Second Department of Surgery, Shinshu University School of Medicine, 3-1-1 Asahi, 390-8621, Matsumoto, Japan. hanayan@hsp.md.shinshu-u.ac.jp
BACKGROUND: Long-term survival and prognostic factors after hepatic resection for large hepatocellular carcinoma (HCC) remain to be proved. METHODS: The surgical outcome in 133 consecutive patients with HCC in diameter of > or = 5 cm (large HCC; L group) undergoing hepatic resection was retrospectively clarified and compared with that of 253 patients with HCC in diameter of < 5 cm (small HCC; S group). Postresection prognostic factors were evaluated by univariate and multivariate analysis using Cox's proportional hazards model.

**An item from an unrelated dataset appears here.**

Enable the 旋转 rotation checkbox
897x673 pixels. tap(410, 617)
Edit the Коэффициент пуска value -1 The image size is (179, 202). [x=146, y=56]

RESULTS: The disease-free 3- and 5-year survival rates between L group and S group were 26% versus 42% and 20% versus 25%, respectively (P = 0.0032). The overall 3- and 5-year survival rates between L group and S group were 38% versus 67% and 28% versus 47%, respectively (P < 0.0001). Multivariate analysis revealed that large amount of intraoperative blood transfusion was an independently significant factor of poor disease-free and overall survivals. CONCLUSIONS: Long-term survival in patients with large HCC remains unsatisfactory compared with that in patients with non-large HCC. Restriction of intraoperative blood transfusion may play an important role in the improvement of survival and recurrence in such patients.